Washington, DC, September 21, 2020. Media contact: firstname.lastname@example.org
The Regional Airline Association released a statement today applauding Senators Roger Wicker (R-MS) and Susan Collins (R-ME) for introducing the Air Carrier Worker Support Extension Act of 2020.
Many Americans are suffering as the COVID-19 pandemic rages on, including airline workers, where tens of thousands of workers face impending furlough as a key support program helping to keep them on payroll stands to expire on September 30. This worker support program, enacted in March as part of the CARES Act, has averted the economic harm associated with mass airline worker furloughs and allowed airlines to retain a ready status to ensure air service can be maintained now and brought back to strength as the country recovers.
Unfortunately, air travel demand has not returned as quickly as the CARES Act anticipated. Air carriers of all sizes continue to face staggering losses and have warned of unavoidable employee furloughs and air service cuts without an extension. If airlines reduce workers to align with today’s excessively depressed demand, their ability to serve communities tomorrow will be sharply curtailed. At best, it can take months to rehire and retrain aviation workers. At worst, these workers – and the air service they support – are permanently disconnected.
History ratifies the concern that smaller communities are first and hardest hit when air service is retracted. While the present crisis is magnitudes greater than the last economic downturn, a DOT Working Group on Small Community Air Service reported that the Great Recession and subsequent workforce shortages had a disproportionate effect on smaller airports, which saw departures reduced by a factor five times worse than larger airports.

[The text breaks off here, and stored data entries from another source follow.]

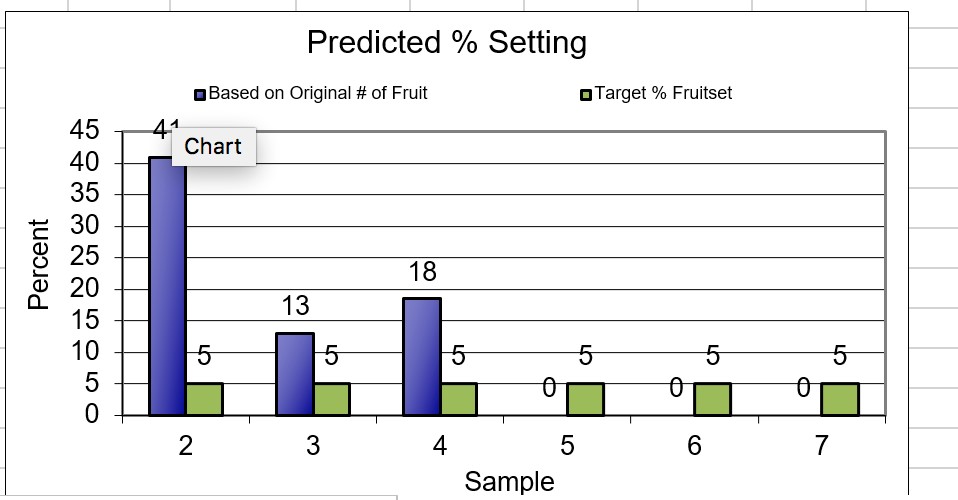
Task: Pick the green bar for sample 6
Action: coord(712,398)
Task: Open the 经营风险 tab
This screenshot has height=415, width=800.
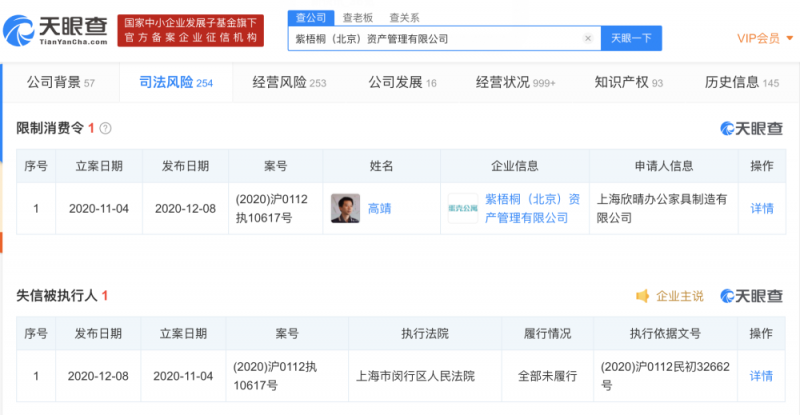Action: (x=289, y=82)
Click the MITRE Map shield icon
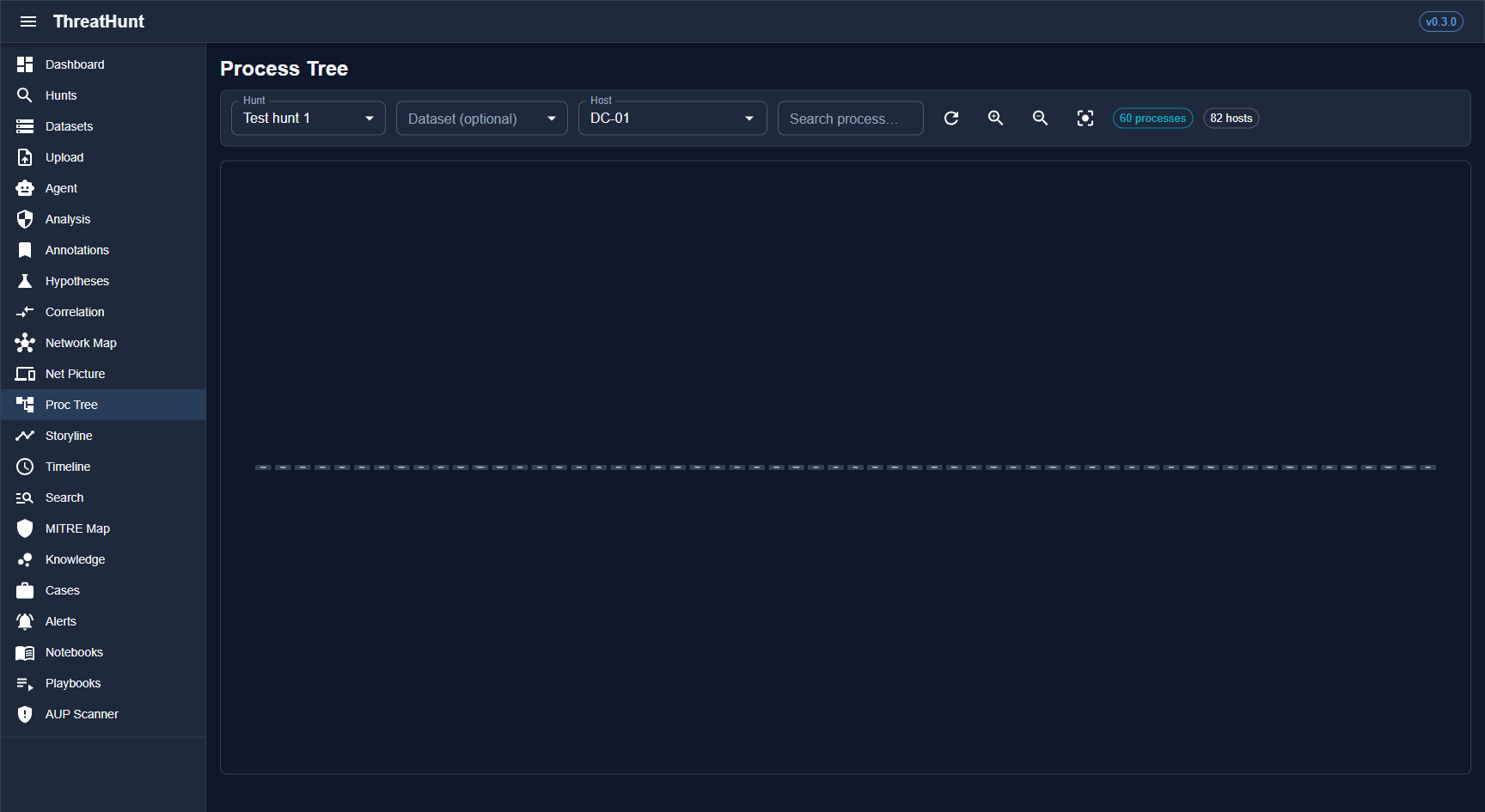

We believe the strong bipartisan support for extending air carrier worker support, voiced through various mediums including social media and Congressional correspondence, reflects the cascading effect that tens of thousands of airline jobs and associated air service loss at dozens of smaller communities would have on our nation’s economy. In fact, at small airports served exclusively by regional airlines alone, air service drove a conservatively estimated $134 billion in U.S. economic activity, created one million jobs and generated a $36 billion in wages and tax revenues for local communities last year. Unfortunately, air service requirements associated with the Payroll Support Program also expire at the end of the month and small communities face the risk of air service loss just as they begin to rebuild economies that have been devastated by the pandemic.
Regional airlines are dedicated to maintaining air service at communities large and small, and strongly support this proposed extension of support for our workforce. The help provided today to keep workers employed will strengthen small community air service retention tomorrow.
The Regional Airline Association (RAA) provides a unified voice of advocacy for North American regional airlines aimed at promoting a safe, reliable and strong regional airline industry. RAA serves as an important support network connecting regional airlines and industry business partners. In the United States, regional airlines operate 41% of scheduled passenger flights and provide the only source of scheduled air service to 66% of the nation’s airports. Regional airlines provide 75% or more of the air service in Alabama (76%), Alaska (88%), Arkansas (83%), Idaho (75%), Iowa (76%), Kansas (78%), Maine (77%), Mississippi (77%), Montana (78%), Nebraska (90%), North Dakota (87%), South Dakota (85%), Vermont (77%), West Virginia (92%), and Wyoming (78%). Regional airlines provide half or more of the air service in Indiana (61%), Kentucky (67%), Michigan (57%), New Hampshire (61%), New Mexico (53%), North Carolina (54%), Ohio (58%), Oklahoma (51%), Oregon (50%), Pennsylvania (53%), Rhode Island (54%), South Carolina (54%), Tennessee (47%), Virginia (58%) and Wisconsin (61%).